Le 24 décembre, le gouvernement de transition a accordé l’amnistie à près de 300 rebelles et dissidents politiques qui avaient été reconnus coupables de graves infractions, notamment de recrutement d’enfants soldats.
Orientation sexuelle et identité de genre
L’article 354 du Code pénal de 2017 interdit « rapports sexuels avec les personnes de son sexe ». En vertu de ce code, les individus inculpés pour avoir eu des relations homosexuelles risquent jusqu’à deux ans d’emprisonnement et une amende comprise entre 50 000 et 500 000 francs CFA (de 75 à 750 dollars environ).
Droits des femmes
En juillet, le gouvernement tchadien a interdit aux jeunes filles de quitter le pays sans autorisation parentale, prétendument pour répondre aux inquiétudes concernant « un flux migratoire de jeunes filles » quittant le territoire « à des fins d’exploitation ». Le Tchad a le taux de mariage d'enfants le plus élevé du monde, avec 70 % de jeunes filles mariées avant leurs 18 ans. En août, une Haute cour islamique de la région de Mangalmé, située dans le nord-est, a prononcé un jugement selon lequel les personnes qui refusent une proposition de mariage devaient payer une amende connue sous le nom de amchilini. Des groupes de défense des droits des femmes ont dénoncé cette amende ainsi que l’interdiction de quitter le pays pour les jeunes filles, expliquant qu’elle était discriminatoire et violait le droit des filles à circuler librement.

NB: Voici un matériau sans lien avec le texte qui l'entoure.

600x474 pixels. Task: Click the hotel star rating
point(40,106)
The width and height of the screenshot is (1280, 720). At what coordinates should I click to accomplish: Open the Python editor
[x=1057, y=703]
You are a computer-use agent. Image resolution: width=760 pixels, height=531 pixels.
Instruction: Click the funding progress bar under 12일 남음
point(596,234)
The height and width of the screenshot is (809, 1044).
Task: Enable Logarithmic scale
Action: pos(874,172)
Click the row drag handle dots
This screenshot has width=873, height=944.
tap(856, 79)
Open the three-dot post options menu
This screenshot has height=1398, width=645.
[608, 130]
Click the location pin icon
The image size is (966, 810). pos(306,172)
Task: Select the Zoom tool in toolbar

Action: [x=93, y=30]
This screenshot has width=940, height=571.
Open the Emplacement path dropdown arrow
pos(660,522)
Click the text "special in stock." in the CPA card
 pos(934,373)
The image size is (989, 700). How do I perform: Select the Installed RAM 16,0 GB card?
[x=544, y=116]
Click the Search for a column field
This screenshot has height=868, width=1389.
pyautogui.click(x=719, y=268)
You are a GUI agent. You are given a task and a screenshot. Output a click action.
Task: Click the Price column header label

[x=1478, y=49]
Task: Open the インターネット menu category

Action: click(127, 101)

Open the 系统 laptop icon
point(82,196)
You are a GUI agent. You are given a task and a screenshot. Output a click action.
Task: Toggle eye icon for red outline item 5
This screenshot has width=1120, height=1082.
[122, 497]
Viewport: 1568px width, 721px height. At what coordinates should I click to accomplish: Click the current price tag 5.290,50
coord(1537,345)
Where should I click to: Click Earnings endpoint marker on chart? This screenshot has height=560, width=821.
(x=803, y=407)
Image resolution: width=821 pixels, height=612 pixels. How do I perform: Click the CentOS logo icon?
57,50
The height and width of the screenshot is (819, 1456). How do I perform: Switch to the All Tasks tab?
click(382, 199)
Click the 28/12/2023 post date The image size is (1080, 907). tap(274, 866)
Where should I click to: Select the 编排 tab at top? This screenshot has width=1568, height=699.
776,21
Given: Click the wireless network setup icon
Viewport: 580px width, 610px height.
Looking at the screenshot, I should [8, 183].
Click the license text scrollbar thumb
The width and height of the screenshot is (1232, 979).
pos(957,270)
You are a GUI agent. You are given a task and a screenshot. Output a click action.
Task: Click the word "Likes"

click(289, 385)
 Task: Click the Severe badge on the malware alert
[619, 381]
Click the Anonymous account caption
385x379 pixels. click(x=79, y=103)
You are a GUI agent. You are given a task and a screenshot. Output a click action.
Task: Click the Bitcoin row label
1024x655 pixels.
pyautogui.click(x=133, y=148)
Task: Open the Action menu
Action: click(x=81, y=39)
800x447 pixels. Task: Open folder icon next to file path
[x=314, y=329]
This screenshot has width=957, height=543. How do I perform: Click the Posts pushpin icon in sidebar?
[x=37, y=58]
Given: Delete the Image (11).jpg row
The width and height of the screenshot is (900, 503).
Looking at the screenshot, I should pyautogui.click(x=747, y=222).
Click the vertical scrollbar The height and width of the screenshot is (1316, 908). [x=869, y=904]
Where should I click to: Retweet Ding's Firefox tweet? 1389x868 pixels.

Droits sociaux et économiques
D’après le Programme alimentaire mondial, le Tchad a l’un des taux de prévalence de la faim les plus élevés du monde et on estime que 42 % de sa population vit dans la pauvreté. Pendant des décennies, le pays a sous-investi le domaine de la protection sociale, tandis que le changement climatique et la désertification ont eu un impact négatif sur les rendements agricoles.
En juin, Mahamat Déby a déclaré l’urgence alimentaire à l’échelle nationale alors que les prix internationaux des céréales avait fortement augmenté depuis le début de la guerre entre la Russie et l'Ukraine. Depuis le début de la pandémie de Covid-19, Depuis le début de la pandémie de Covid-19, le nombre de personnes estimées en situation d'insécurité alimentaire aiguë dans le pays a augmenté de près de 70 %. Entre juin et septembre de cette année, au cours de la saison creuse agricole, on a estimé que 2,1 millions de personnes avaient besoin d’une aide humanitaire alimentaire.